私が初めて南ア南部を歩いた1983年(みやっちさん誕生以前?、笑)に戻るだけさ、超静かな山を歩いてみようかとチラっと考えましたが、行き帰りに何時間も林道を歩くのは辛いので、悔しいけど見送りかな。
先週末、お散歩コースですが、八ヶ岳南部を歩いてきました。お時間あれば眺めてもらえるとうれしいです。https://4travel.jp/travelogue/11627687
ねもさん、お久しぶりです。
朝日小屋の食事の評判は確かに聞いたことありますね。百間洞山の家は、全くのノーマークでした。というか、まだあの縦走区間は歩いたことがありません。
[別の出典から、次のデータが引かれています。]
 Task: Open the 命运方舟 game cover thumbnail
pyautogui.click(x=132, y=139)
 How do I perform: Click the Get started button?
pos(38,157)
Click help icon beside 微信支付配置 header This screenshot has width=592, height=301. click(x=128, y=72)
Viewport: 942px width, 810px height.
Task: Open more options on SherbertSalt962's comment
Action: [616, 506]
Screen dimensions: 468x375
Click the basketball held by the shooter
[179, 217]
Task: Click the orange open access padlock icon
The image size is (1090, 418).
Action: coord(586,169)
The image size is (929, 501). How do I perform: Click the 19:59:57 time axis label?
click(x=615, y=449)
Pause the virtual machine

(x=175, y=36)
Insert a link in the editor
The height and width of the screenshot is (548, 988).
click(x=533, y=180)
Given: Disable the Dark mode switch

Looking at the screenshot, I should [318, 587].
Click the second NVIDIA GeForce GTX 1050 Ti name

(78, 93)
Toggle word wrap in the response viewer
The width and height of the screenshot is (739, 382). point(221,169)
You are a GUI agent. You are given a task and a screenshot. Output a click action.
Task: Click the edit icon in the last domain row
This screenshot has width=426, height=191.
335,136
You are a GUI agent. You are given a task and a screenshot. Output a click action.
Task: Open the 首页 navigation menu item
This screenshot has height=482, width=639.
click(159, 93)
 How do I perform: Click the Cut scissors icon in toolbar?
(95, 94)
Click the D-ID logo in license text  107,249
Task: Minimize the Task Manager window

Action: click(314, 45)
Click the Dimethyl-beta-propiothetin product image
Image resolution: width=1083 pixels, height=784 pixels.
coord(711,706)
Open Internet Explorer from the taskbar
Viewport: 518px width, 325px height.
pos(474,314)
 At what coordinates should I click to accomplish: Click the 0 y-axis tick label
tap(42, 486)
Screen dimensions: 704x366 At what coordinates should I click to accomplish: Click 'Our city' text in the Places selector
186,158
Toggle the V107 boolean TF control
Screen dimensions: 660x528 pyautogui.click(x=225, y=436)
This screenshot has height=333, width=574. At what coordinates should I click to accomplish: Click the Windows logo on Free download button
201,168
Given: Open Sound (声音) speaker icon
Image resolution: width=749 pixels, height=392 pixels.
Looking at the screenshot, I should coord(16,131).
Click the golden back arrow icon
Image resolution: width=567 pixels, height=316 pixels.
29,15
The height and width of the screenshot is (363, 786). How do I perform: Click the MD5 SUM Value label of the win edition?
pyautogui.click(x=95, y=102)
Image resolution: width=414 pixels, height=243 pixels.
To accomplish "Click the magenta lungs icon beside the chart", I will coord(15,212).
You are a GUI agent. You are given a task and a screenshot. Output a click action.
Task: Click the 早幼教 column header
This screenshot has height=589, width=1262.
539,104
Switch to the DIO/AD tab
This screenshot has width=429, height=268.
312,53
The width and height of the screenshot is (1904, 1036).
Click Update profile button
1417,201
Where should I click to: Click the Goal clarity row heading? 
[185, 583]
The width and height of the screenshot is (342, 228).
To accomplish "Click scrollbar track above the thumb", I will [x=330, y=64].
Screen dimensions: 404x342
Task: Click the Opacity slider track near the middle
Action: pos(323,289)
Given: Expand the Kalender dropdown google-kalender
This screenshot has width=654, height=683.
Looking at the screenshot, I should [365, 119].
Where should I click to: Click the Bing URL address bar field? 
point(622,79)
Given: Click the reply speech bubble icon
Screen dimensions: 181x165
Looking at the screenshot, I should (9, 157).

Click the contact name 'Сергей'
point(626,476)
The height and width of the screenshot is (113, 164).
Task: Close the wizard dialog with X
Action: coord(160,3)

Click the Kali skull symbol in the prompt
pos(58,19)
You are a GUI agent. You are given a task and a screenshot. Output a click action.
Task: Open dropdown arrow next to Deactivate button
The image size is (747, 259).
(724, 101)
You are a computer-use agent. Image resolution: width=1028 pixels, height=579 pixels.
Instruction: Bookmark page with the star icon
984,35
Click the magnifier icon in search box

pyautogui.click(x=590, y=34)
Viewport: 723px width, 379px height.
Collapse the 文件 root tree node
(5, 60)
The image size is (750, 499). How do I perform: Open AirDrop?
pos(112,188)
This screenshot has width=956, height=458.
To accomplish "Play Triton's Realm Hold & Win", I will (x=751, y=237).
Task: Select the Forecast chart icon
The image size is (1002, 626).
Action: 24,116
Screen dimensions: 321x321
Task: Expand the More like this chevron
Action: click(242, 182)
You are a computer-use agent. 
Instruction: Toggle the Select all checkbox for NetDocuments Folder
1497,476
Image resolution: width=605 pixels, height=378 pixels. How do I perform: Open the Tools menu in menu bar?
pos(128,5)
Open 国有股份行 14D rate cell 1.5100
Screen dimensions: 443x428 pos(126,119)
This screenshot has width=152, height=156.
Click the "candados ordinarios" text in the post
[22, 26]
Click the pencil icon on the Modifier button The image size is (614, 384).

あの辺境の地でとんかつが食べられるなんて最高ですね。南アルプスは稜線までの登りがしんどいので、どうしてもテント泊の場合は軽量化を図って食事が質素になりがちです。食事だけ小屋を頼るというのもありなのかもしれませんね。
今シーズンは南アルプスほぼ全滅です。小屋がやっていないだけならまだしも、途中の水場の状況もわからないので、立ち入るのは難しそうです。北アルプスに人が流れそうなので、本当にどうしたものかなぁ~と悩んでおります。。
4トラベル、ありがとうございます。時間があるときに見させてもらいますね。